ForkJoinPool stalls during invokeAll/join

ForkJoinPool stalls during invokeAll/join - java

I try to use a ForkJoinPool to parallelize my CPU intensive calculations.
My understanding of a ForkJoinPool is, that it continues to work as long as any task is available to be executed. Unfortunately I frequently observed worker threads idling/waiting, thus not all CPU are kept busy. Sometimes I even observed additional worker threads.
I did not expect this, as I strictly tried to use non blocking tasks.
My observation is very similar to those of ForkJoinPool seems to waste a thread.
After debugging a lot into ForkJoinPool I have a guess:
I used invokeAll() to distribute work over a list of subtasks. After invokeAll() finished to execute the first task itself it starts joining the other ones. This works fine, until the next task to join is on top of the executing queue. Unfortunately I submitted additional tasks asynchronously without joining them. I expected the ForkJoin framework to continue executing those task first and than turn back to joining any remaining tasks.
But it seems not to work this way. Instead the worker thread gets stalled calling wait() until the task waiting for gets ready (presumably executed by an other worker thread). I did not verify this, but it seems to be a general flaw of calling join().
ForkJoinPool provides an asyncMode, but this is a global parameter and can not be used for individual submissions. But I like to see my asynchronously forked tasks to be executed soon.
So, why does ForkJoinTask.doJoin() not simply executes any available task on top of its queue until it gets ready (either executed by itself or stolen by others)?

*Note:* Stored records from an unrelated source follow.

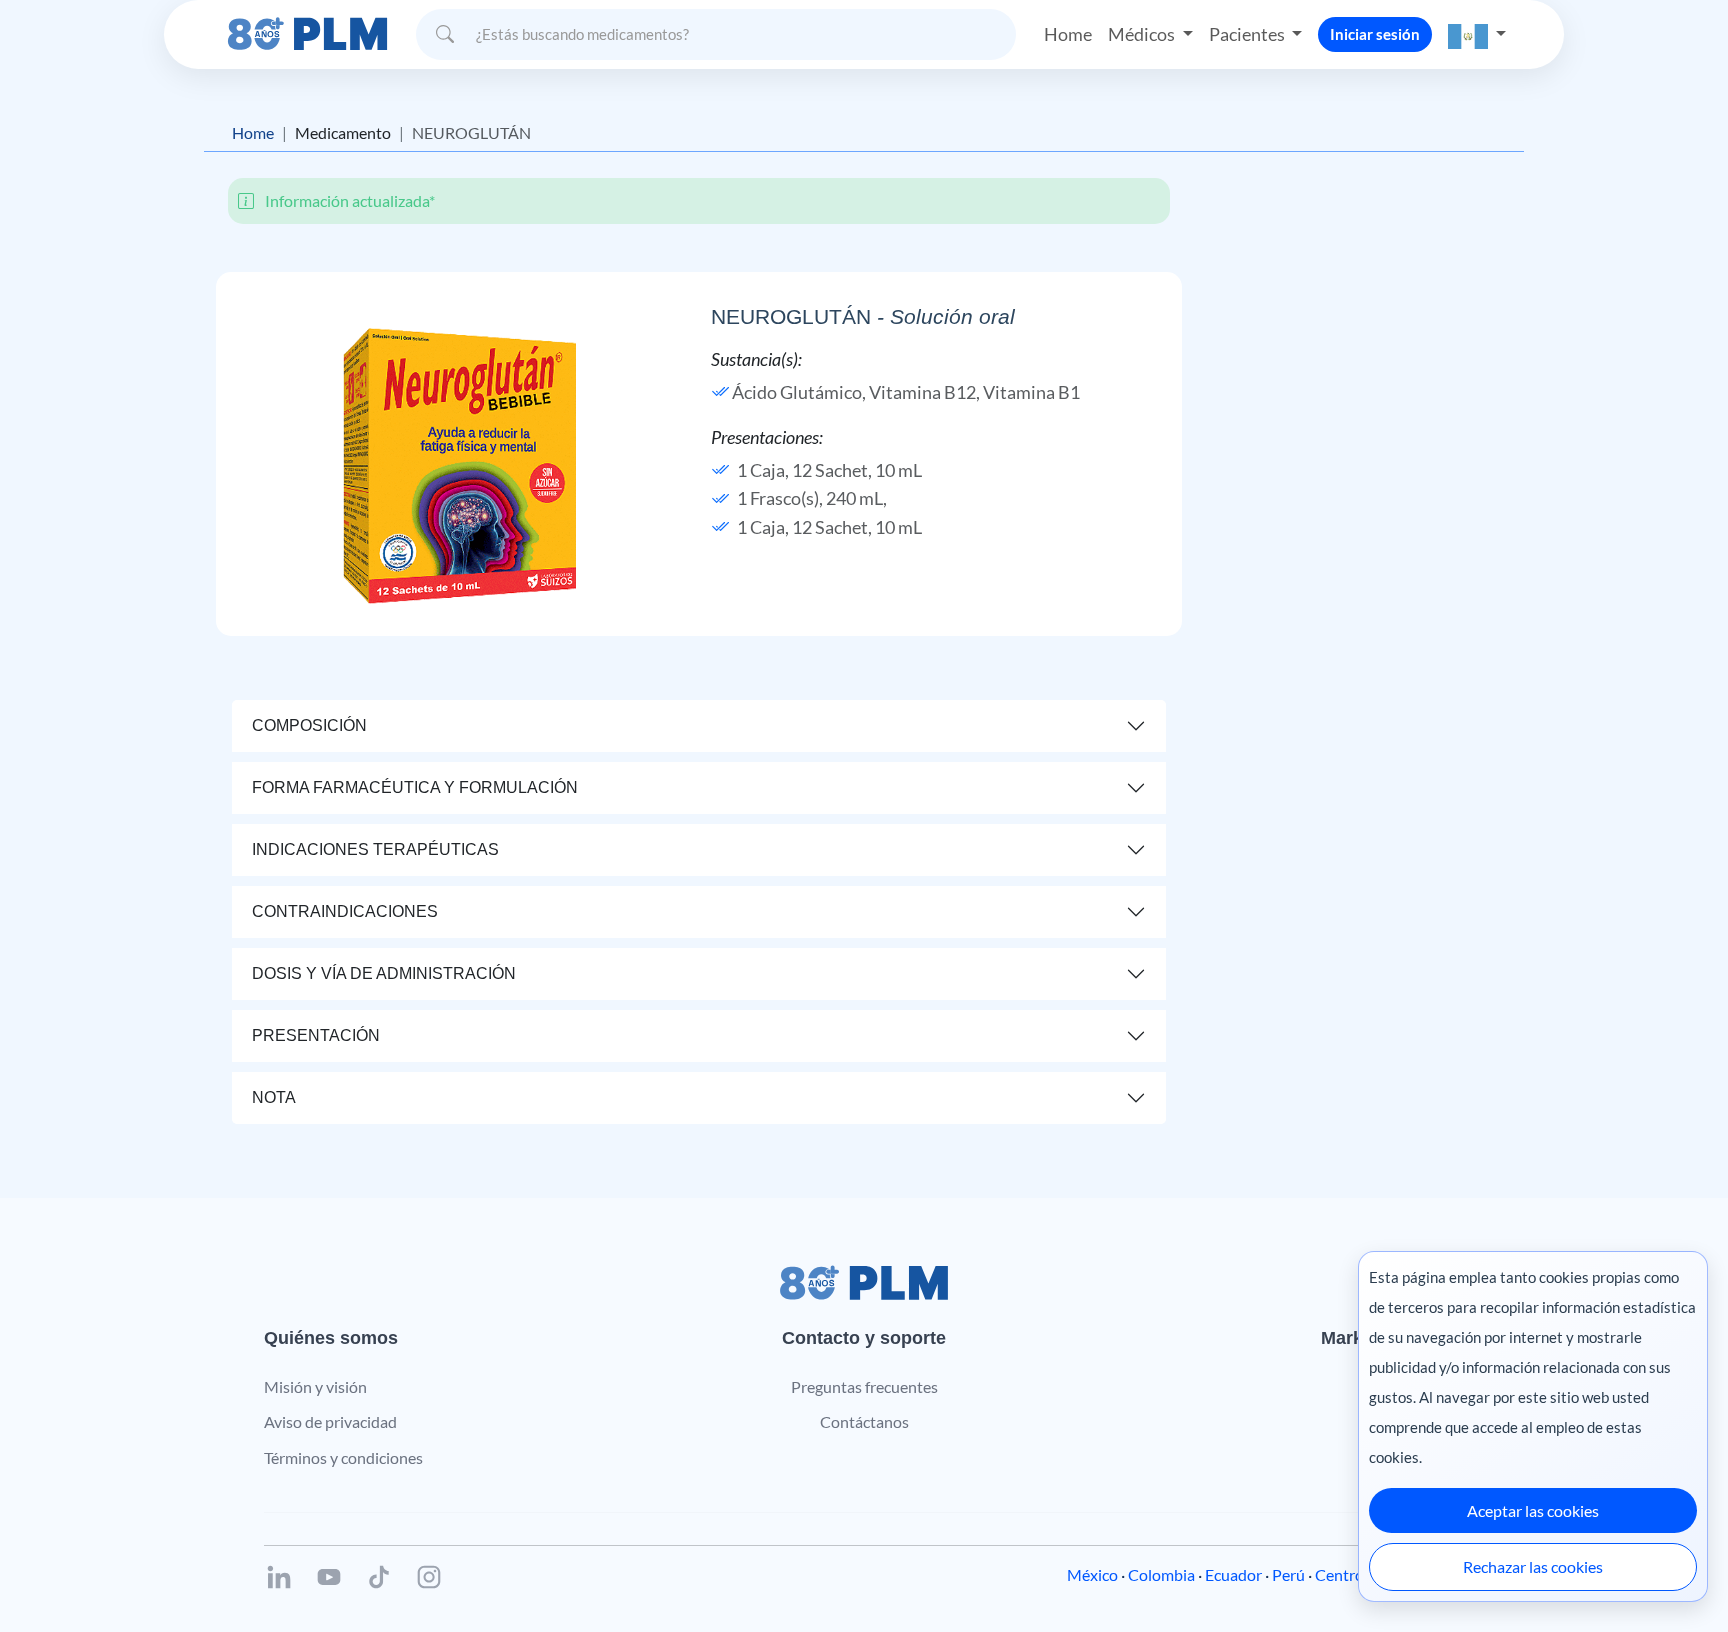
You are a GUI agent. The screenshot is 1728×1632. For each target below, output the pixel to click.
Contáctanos (864, 1421)
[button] (1477, 34)
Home (1068, 34)
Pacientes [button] (1248, 34)
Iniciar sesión (1375, 34)
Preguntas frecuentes (864, 1386)
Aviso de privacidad (330, 1421)
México (1092, 1574)
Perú (1288, 1574)
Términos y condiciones (343, 1457)
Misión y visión (315, 1386)
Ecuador (1233, 1574)
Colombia (1161, 1574)
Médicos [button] (1143, 34)
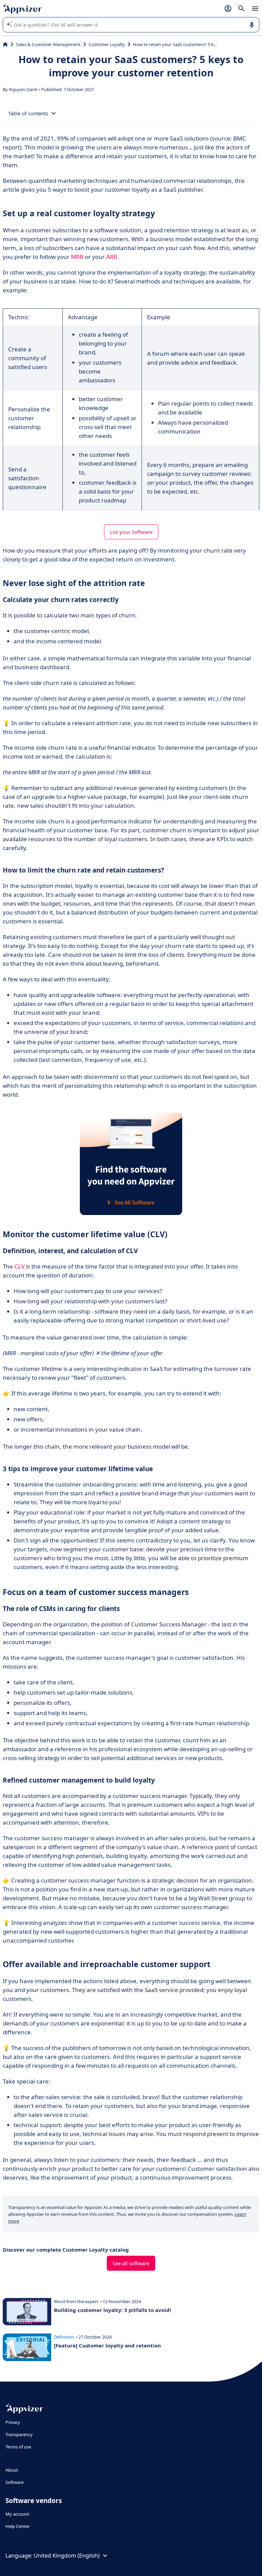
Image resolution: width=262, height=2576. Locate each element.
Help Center (17, 2526)
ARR (111, 257)
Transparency (19, 2434)
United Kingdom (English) (67, 2555)
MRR (77, 257)
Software (14, 2482)
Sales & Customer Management (48, 44)
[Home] (5, 44)
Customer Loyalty (107, 44)
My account (17, 2514)
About (11, 2470)
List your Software (131, 531)
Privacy (12, 2422)
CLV (19, 1266)
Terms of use (18, 2447)
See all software (131, 2263)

Since nobody else seems to understand my question I try to explain what I found after some nights of debugging:
The current implementation of ForkJoinTasks works well if all fork/join calls are strictly paired. Illustrating a fork by an opening bracket and join by a closing one a perfect binary fork join pattern may look like this:
{([][]) ([][])} {([][]) ([][])}
If you use invokeAll() you may also submit list of subtasks like this:
{([][][][]) ([][][][]) ([][][][])}
What I did however looks like this pattern:
{([) ([)} ... ]]
You may argue this looks ill or is a misuse of the fork-join framework. But the only constraint is, that the tasks completion dependencies are acyclic, else you may run into a deadlock. As long as my [] tasks are not dependent on the () tasks, I don't see any problem with it. The offending ]]'s just express that I do not wait for them explicitly; they may finish some day, it does not matter to me (at that point).
Indeed the current implementation is able to execute my interlocked tasks, but only by spawning additional helper threads which is quite inefficient.
The flaw seems to be the current implementation of join(): joining an ) expects to see its corresponding ( on top of its execution queue, but it finds a [ and is perplexed. Instead of simply executing [] to get rid of it, the current thread suspends (calling wait()) until someone else comes around to execute the unexpected task. This causes a drastic performance break down.
My primary intend was to put additional work onto the queue to prevent the worker thread from suspending if the queue runs empty. Unfortunately the opposite happens :-(

You are dead right about join(). I wrote this article two years ago that points out the problem with join().
As I said there, the framework cannot execute newly submitted requests until it finishes the earlier ones. And each WorkThread cannot steal until it's current request finishes which results in the wait().
The additional threads you see are "continuation threads." Since join() eventually issues a wait(), these threads are needed so the entire framework doesn't stall.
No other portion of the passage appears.